> [Passage shown]:
** start **

With 2 percent population growth in 2006–07, Brisbane, the capital of the State of Queensland, was one of the most rapidly growing capital cities in Australia. Brisbane's population in 2007 was approximately 1.01 million, making it the first local government area in Australia to exceed 1 million people. Brisbane is among the top 10 most rapidly growing cities in the countries of the Organisation for Economic Co-operation and Development and the second most rapidly growing city in the western world. Brisbane’s population is expected to continue to grow over the next two decades.
In 2007, the Brisbane City Council issued Brisbane’s Plan for Action on Climate Change and Energy, which delineates the selected actions to be achieved in the short term (about 18 months) and the long term (more than five years). Brisbane has three major challenges: climate change, high peak oil demand, and greenhouse gas emissions.

** end **

> [Work to do]:
• 1. Reproduce word for word the part of the Brisbane passage that begins at the words "With 2 percent" and ends after the words "next two decades.".
• 2. In the Brisbane passage, what are the three major challenges Brisbane faces?
• 3. Does each statement agree with the Brisbane passage? Answer yes or no for each, quoting the words of the passage that decide it.
(a) Brisbane's population in 2007 was about 1.01 million.
(b) The plan's short term covers about five years.
(c) Brisbane is the fastest-growing city in the western world.

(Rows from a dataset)
** start **

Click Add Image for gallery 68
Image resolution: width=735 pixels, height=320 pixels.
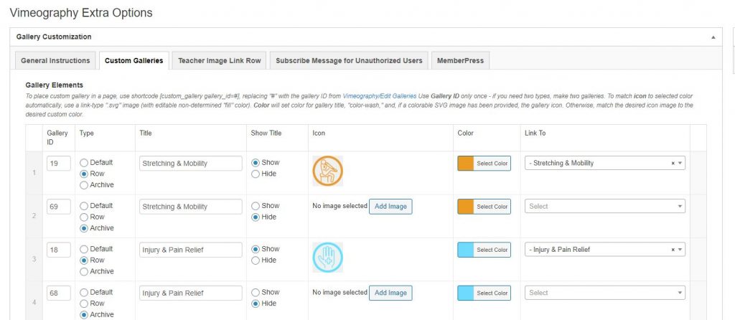(x=390, y=293)
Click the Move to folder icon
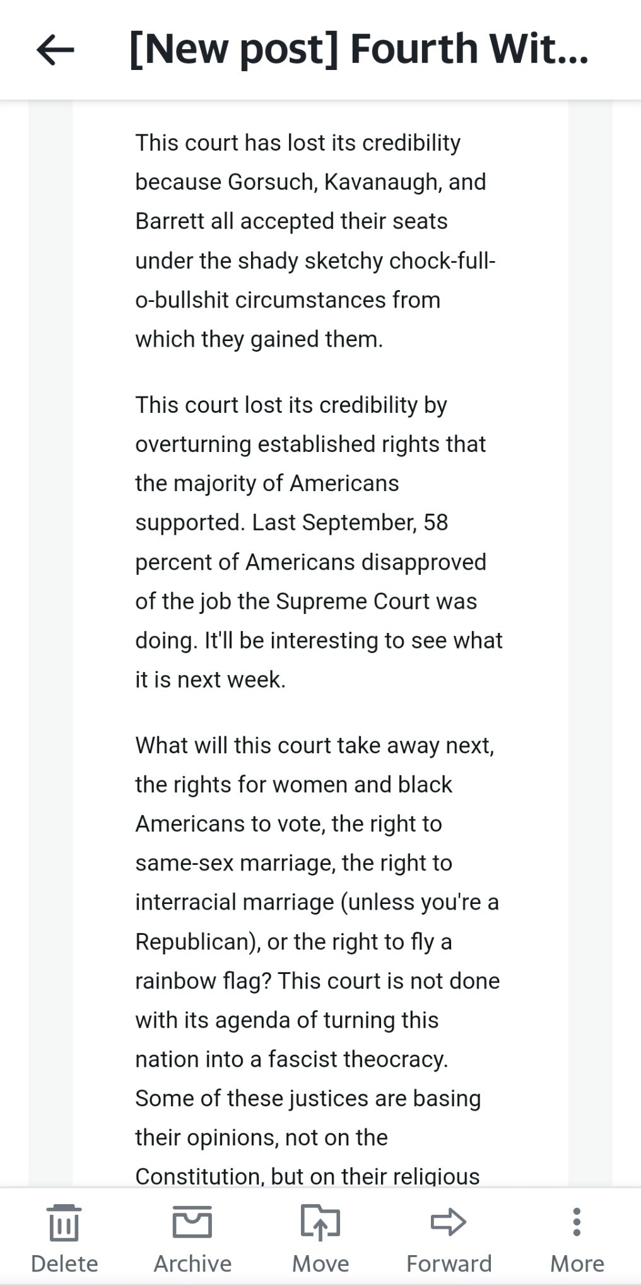Viewport: 641px width, 1286px height. pos(321,1222)
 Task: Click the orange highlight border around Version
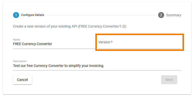point(140,34)
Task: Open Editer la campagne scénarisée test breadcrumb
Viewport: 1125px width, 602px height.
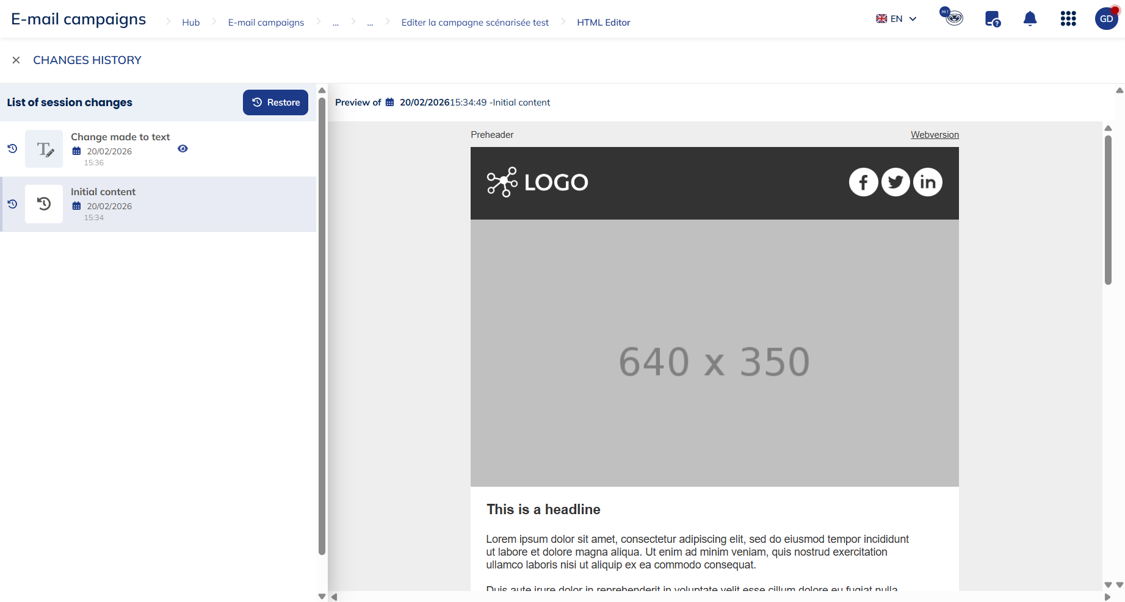Action: (475, 23)
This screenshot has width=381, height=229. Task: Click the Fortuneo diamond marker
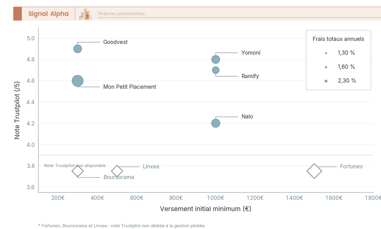coord(314,171)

** end **

> [Solutions to the tasks]:
• 1.
With 2 percent population growth in 2006–07, Brisbane, the capital of the State of Queensland, was one of the most rapidly growing capital cities in Australia. Brisbane's population in 2007 was approximately 1.01 million, making it the first local government area in Australia to exceed 1 million people. Brisbane is among the top 10 most rapidly growing cities in the countries of the Organisation for Economic Co-operation and Development and the second most rapidly growing city in the western world. Brisbane’s population is expected to continue to grow over the next two decades.

• 2. Climate change, high peak oil demand, and greenhouse gas emissions.

• 3.
(a) Yes: "Brisbane's population in 2007 was approximately 1.01 million."
(b) No: "the short term (about 18 months)."
(c) No: "the second most rapidly growing city in the western world."